Network integration planning for Azure Stack
This article provides Azure Stack network infrastructure information to help you decide how to best integrate Azure Stack into your existing networking environment.
To resolve external DNS names from Azure Stack (for example, www.bing.com), you need to provide DNS servers to forward DNS requests. For more information about Azure Stack DNS requirements, see Azure Stack datacenter integration - DNS.
Physical network design
The Azure Stack solution requires a resilient and highly available physical infrastructure to support its operation and services. To integrate Azure Stack to the network it requires uplinks from the Top-of-Rack switches (ToR) to the nearest switch or router, which on this documentation is referred as Border. The ToRs can be uplinked to a single or a pair of Borders. The ToR is pre-configured by our automation tool, it expects a minimum of one connection between ToR and Border when using BGP Routing and a minimum of two connections (one per ToR) between ToR and Border when using Static Routing, with a maximum of four connections on either routing options. These connections are limited to SFP+ or SFP28 media and a minimum of one GB speed. Please check with your original equipment manufacturer (OEM) hardware vendor for availability. The following diagram presents the recommended design:
Azure Stack Hub is built using Windows Server 2019 Failover Cluster and Spaces Direct technologies.

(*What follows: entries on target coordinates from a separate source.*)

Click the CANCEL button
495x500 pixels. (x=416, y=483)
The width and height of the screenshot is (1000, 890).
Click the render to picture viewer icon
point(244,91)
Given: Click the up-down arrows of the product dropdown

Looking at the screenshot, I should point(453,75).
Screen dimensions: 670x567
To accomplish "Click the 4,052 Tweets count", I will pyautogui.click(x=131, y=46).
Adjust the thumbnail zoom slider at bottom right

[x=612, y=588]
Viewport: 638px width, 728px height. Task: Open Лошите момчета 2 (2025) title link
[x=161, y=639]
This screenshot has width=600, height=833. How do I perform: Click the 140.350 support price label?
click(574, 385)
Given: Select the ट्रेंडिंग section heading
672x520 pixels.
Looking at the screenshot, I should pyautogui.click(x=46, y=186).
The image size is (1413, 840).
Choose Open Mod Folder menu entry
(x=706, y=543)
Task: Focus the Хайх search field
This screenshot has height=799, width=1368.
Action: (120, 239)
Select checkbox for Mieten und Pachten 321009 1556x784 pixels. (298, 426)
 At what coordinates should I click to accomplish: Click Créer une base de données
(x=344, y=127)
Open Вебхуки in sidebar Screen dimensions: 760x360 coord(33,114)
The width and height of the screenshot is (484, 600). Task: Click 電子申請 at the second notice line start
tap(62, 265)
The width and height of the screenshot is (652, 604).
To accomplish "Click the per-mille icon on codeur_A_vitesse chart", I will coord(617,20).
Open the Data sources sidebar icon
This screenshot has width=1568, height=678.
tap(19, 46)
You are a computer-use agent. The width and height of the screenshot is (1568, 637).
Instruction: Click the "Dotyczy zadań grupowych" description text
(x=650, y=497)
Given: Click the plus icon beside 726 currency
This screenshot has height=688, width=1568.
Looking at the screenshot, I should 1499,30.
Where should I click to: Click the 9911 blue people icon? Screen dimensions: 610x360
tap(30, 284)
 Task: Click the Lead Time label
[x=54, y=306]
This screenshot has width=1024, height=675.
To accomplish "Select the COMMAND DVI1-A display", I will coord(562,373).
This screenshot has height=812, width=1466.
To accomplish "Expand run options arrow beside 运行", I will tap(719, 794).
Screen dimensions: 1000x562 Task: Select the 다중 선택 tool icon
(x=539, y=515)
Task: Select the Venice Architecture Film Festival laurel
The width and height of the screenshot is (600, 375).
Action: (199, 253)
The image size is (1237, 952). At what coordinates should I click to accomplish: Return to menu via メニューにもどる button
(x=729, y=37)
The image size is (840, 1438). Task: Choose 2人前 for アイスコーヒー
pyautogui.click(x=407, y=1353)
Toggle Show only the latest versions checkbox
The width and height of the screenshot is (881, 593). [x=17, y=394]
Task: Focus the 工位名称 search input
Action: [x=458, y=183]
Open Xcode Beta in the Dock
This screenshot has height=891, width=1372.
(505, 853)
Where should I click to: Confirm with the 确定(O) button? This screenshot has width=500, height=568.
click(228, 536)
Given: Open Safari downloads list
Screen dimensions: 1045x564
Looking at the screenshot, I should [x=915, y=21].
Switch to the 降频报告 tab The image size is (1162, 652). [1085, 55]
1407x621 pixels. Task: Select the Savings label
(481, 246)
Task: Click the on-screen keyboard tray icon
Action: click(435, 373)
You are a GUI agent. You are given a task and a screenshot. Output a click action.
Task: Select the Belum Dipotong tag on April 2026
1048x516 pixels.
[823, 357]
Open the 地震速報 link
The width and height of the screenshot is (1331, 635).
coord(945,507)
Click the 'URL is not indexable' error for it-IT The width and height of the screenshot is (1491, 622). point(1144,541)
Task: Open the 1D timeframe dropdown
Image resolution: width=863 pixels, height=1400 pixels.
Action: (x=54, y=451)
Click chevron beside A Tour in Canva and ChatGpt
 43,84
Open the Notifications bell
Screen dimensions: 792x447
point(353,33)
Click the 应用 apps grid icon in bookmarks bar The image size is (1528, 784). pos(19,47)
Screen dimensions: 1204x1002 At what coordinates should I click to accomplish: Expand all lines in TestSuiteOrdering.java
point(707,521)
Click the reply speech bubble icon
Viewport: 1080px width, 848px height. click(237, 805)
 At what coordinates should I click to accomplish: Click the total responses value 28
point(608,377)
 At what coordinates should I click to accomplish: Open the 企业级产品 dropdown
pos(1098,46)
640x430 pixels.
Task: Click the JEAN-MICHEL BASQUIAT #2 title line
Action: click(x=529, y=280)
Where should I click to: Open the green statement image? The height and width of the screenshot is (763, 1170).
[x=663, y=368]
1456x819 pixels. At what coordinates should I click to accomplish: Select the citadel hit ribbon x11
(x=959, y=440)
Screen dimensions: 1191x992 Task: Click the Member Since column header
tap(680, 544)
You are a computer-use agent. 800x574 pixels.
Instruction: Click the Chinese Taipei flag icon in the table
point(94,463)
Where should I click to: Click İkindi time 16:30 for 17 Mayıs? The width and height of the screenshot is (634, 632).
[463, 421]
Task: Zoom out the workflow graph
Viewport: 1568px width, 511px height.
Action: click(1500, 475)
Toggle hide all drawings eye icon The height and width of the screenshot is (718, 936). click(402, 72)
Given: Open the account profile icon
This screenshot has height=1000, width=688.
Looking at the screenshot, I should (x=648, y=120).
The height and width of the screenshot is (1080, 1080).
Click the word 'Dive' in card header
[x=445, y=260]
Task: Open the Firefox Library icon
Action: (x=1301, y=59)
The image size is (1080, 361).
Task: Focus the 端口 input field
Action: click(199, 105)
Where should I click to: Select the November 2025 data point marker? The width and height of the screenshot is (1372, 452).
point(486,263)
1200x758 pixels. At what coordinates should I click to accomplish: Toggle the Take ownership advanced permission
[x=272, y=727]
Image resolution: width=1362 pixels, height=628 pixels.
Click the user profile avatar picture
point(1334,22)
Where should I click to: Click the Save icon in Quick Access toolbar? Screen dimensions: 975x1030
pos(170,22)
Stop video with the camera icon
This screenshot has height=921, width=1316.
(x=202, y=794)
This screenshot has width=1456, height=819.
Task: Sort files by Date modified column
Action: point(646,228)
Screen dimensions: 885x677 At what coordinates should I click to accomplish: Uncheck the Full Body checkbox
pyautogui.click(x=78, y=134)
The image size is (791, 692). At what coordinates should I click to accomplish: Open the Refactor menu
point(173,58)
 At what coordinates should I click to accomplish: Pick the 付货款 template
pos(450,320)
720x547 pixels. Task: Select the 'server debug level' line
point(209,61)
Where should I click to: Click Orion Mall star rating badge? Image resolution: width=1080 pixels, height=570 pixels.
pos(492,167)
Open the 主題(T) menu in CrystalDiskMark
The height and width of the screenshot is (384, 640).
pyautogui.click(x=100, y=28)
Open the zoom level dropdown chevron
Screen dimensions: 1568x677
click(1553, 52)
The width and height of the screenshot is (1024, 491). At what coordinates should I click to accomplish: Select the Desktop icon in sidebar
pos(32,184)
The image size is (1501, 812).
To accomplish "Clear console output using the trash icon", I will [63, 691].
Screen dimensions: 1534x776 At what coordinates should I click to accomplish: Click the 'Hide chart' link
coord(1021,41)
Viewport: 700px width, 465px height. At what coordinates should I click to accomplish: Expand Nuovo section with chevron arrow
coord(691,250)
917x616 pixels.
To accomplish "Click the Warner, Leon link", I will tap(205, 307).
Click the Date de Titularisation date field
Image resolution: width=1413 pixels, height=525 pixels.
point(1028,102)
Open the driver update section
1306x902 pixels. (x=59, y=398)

A portion of the Azure Stack Hub physical network configuration is done to utilize traffic separation and bandwidth guarantees to ensure that the Spaces Direct storage communications can meet the performance and scale required of the solution. The network configuration uses traffic classes to separate the Spaces Direct, RDMA-based communications from that of the network utilization by the Azure Stack Hub infrastructure and/or tenant. To align to the current best practices defined for Windows Server 2019, Azure Stack Hub is changing to use an additional traffic class or priority to further separate server to server communication in support of the Failover Clustering control communication. This new traffic class definition will be configured to reserve 2% of the available, physical bandwidth. This traffic class and bandwidth reservation configuration is accomplished by a change on the top-of-rack (ToR) switches of the Azure Stack Hub solution and on the host or servers of Azure Stack Hub. Note that changes are not required on the customer border network devices. These changes provide better resiliency for Failover Cluster communication and are meant to avoid situations where network bandwidth is fully consumed and as a result Failover Cluster control messages are disrupted. Note that the Failover Cluster communication is a critical component of the Azure Stack Hub infrastructure and if disrupted for long periods, can lead to instability in the Spaces Direct storage services or other services that will eventually impact tenant or end-user workload stability.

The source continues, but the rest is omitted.